» Work to be completed
In the entries that follow, the first line to write out is the one containing "Image resolution: width=392, height=2576.", and the last is the one containing "Recherches Populaires de Vecteurs (159, 2448)". Reproduce that stretch exactly, with nothing before or after it.

» Data to use
====
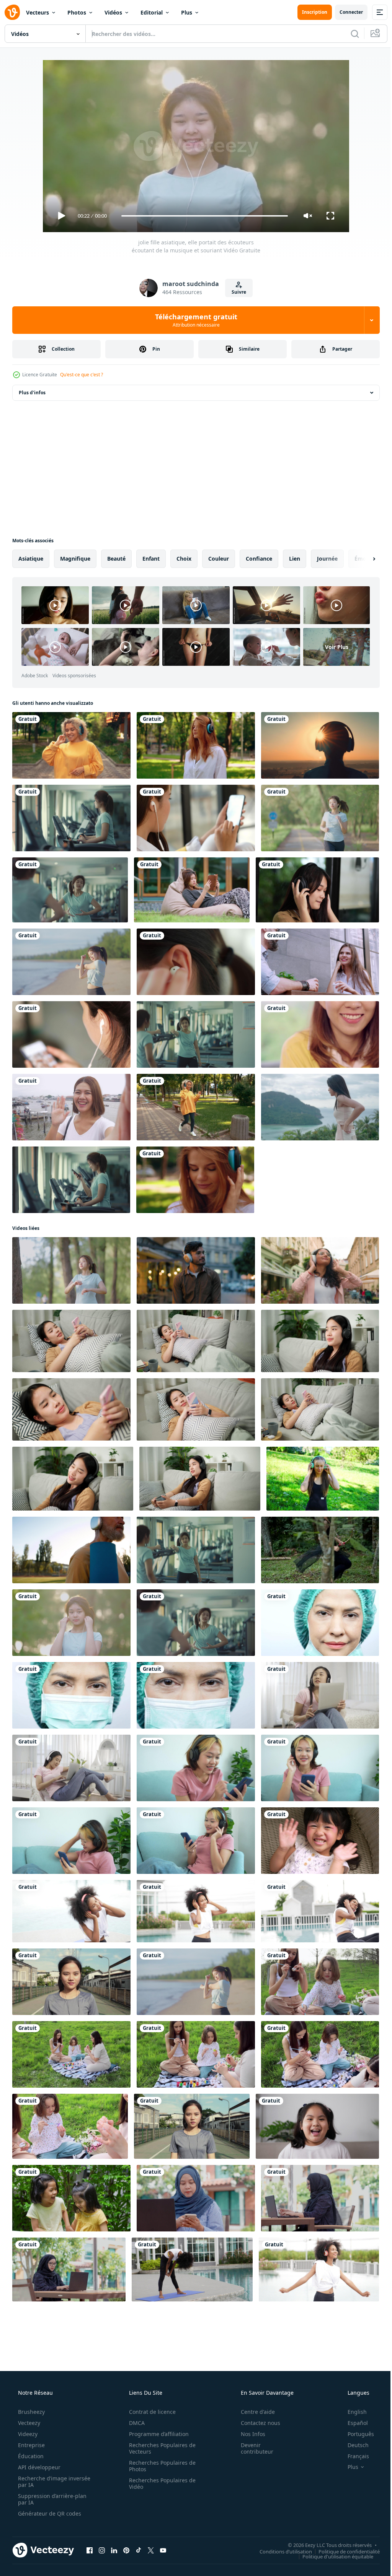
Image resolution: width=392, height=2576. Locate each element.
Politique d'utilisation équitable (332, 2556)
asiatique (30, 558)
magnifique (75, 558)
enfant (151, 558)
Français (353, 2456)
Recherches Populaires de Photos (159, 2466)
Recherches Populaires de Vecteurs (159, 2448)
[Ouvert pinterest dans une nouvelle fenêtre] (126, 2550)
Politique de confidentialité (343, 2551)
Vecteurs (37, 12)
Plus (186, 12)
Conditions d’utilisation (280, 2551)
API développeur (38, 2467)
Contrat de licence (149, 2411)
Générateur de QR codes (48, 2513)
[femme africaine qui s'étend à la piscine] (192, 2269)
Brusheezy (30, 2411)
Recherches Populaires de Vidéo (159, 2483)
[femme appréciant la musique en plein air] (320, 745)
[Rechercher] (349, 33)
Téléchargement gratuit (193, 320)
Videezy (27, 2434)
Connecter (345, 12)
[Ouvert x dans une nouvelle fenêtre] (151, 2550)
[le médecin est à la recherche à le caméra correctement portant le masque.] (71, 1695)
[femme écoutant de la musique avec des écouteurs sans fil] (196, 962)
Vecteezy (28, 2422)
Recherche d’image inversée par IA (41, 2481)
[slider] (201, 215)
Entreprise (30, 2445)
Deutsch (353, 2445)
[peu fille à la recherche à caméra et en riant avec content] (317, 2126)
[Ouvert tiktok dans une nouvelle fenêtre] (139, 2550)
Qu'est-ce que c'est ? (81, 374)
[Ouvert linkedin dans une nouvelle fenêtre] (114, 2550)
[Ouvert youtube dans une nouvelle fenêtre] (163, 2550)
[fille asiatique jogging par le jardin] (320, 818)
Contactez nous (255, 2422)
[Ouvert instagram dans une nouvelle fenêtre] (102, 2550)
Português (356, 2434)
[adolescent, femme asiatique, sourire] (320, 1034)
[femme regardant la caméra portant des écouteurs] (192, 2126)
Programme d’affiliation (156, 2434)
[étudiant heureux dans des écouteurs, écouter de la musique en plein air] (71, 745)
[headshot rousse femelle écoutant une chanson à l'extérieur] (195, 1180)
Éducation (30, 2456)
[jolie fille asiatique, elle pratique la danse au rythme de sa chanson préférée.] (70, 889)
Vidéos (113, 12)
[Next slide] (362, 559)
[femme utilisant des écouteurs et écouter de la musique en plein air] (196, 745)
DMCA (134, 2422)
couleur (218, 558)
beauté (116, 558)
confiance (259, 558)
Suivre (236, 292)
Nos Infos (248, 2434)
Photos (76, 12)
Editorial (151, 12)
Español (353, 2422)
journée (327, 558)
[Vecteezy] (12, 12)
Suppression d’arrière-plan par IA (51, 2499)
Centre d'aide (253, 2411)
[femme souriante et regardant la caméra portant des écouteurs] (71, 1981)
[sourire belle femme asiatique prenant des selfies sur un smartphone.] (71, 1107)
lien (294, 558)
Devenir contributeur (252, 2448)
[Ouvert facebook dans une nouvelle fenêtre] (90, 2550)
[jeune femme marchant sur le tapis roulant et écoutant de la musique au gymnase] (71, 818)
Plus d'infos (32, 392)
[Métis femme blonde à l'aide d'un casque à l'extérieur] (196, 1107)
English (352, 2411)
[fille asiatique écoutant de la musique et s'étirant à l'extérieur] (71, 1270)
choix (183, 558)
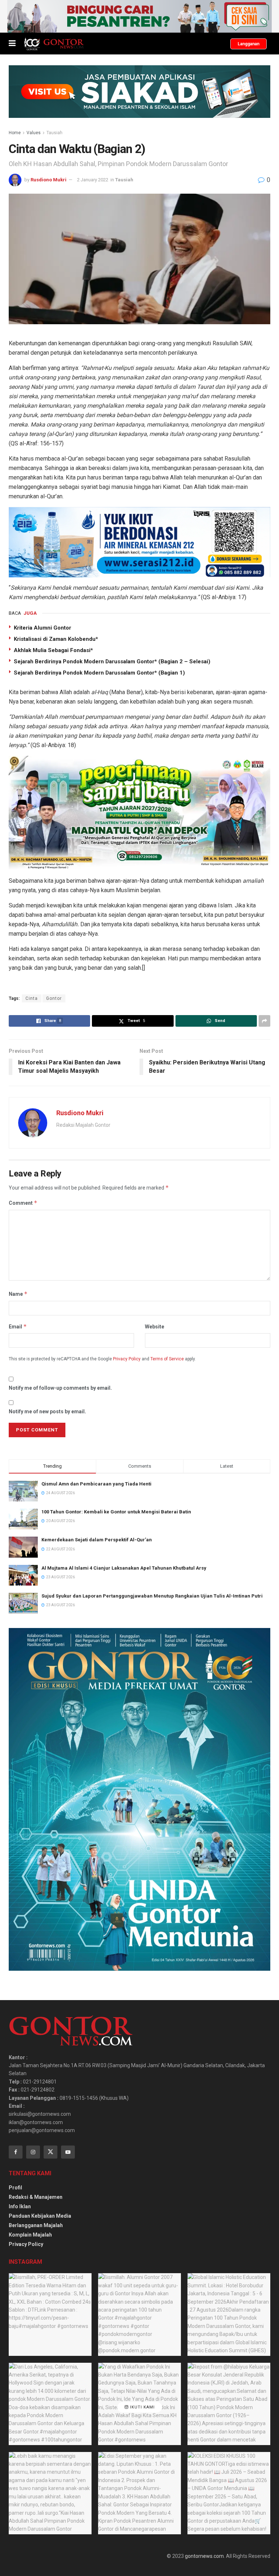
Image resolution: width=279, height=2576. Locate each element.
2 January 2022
====
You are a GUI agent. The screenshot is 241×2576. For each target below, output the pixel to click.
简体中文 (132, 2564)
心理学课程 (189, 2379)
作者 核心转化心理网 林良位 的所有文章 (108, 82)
====
» Your response
Image resolution: width=392, height=2576. Locate each element.
Politique d'utilisation équitable (332, 2556)
asiatique (30, 558)
magnifique (75, 558)
enfant (151, 558)
Français (353, 2456)
Recherches Populaires de Photos (159, 2466)
Recherches Populaires de Vecteurs (159, 2448)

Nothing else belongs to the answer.